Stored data

+ + +

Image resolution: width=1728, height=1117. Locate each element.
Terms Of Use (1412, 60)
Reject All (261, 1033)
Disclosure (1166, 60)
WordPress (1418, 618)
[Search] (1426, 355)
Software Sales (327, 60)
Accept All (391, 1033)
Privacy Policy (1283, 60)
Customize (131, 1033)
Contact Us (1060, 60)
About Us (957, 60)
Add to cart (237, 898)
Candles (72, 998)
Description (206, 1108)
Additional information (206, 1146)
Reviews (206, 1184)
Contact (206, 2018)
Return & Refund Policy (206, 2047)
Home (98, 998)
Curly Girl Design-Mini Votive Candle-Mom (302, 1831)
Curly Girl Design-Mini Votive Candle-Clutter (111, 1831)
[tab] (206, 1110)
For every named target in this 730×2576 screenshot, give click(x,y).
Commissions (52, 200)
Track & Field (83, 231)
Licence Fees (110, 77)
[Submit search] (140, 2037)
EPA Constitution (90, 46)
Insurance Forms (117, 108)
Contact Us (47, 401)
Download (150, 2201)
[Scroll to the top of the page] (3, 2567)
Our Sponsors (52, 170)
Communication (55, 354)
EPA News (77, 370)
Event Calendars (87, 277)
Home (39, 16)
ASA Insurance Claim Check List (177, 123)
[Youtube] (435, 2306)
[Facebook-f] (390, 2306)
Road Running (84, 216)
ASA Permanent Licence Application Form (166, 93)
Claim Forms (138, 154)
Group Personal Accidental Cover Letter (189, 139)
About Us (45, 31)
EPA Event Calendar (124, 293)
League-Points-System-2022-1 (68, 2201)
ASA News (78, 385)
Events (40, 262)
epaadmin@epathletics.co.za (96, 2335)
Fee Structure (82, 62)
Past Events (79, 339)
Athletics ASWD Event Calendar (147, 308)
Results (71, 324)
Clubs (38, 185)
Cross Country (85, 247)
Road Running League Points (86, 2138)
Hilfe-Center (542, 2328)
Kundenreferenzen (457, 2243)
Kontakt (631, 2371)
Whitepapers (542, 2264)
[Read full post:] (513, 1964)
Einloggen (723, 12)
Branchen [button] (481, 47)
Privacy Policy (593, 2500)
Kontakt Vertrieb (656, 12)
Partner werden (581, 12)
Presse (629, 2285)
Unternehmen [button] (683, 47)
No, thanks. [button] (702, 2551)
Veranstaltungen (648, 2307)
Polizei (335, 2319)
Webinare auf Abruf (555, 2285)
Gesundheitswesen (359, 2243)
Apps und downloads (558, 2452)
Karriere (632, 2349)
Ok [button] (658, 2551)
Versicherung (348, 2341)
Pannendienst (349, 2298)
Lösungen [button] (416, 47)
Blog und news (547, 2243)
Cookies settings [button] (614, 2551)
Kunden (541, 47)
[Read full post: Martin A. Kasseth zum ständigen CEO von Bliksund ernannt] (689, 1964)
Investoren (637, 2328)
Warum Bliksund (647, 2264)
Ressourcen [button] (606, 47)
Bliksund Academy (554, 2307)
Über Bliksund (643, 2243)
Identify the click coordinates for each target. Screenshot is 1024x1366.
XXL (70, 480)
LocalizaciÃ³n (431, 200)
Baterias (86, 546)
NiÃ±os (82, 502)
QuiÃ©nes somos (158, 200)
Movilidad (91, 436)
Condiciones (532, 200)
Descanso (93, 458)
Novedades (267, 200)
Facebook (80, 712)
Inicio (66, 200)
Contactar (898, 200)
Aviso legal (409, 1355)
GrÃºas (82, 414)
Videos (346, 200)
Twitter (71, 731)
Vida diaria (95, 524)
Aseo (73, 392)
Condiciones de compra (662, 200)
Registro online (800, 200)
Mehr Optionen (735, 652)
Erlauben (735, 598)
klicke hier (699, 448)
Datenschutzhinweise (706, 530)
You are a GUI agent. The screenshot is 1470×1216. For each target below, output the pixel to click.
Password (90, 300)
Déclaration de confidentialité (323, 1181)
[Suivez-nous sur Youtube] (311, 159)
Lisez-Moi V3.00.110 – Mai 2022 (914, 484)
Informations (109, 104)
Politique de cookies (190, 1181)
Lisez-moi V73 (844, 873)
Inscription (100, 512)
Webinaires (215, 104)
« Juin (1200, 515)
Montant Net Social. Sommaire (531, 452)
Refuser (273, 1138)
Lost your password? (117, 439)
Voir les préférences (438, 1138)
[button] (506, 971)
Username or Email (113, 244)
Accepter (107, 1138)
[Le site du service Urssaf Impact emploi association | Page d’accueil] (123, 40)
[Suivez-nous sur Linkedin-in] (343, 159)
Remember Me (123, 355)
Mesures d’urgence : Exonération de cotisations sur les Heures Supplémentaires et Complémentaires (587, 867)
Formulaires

+ + +

:: Prompt ::
Reproduce, word for word and in full, only the lines above that start at the line with "Descanso (93, 458)" and run through the line with "[Suivez-nous sur Youtube] (311, 159)", both ends included.

:: Exercise answer ::
Descanso (93, 458)
Novedades (267, 200)
Facebook (80, 712)
Inicio (66, 200)
Contactar (898, 200)
Aviso legal (409, 1355)
GrÃºas (82, 414)
Videos (346, 200)
Twitter (71, 731)
Vida diaria (95, 524)
Aseo (73, 392)
Condiciones de compra (662, 200)
Registro online (800, 200)
Mehr Optionen (735, 652)
Erlauben (735, 598)
klicke hier (699, 448)
Datenschutzhinweise (706, 530)
You are a GUI agent. The screenshot is 1470×1216. For each target below, output the pixel to click.
Password (90, 300)
Déclaration de confidentialité (323, 1181)
[Suivez-nous sur Youtube] (311, 159)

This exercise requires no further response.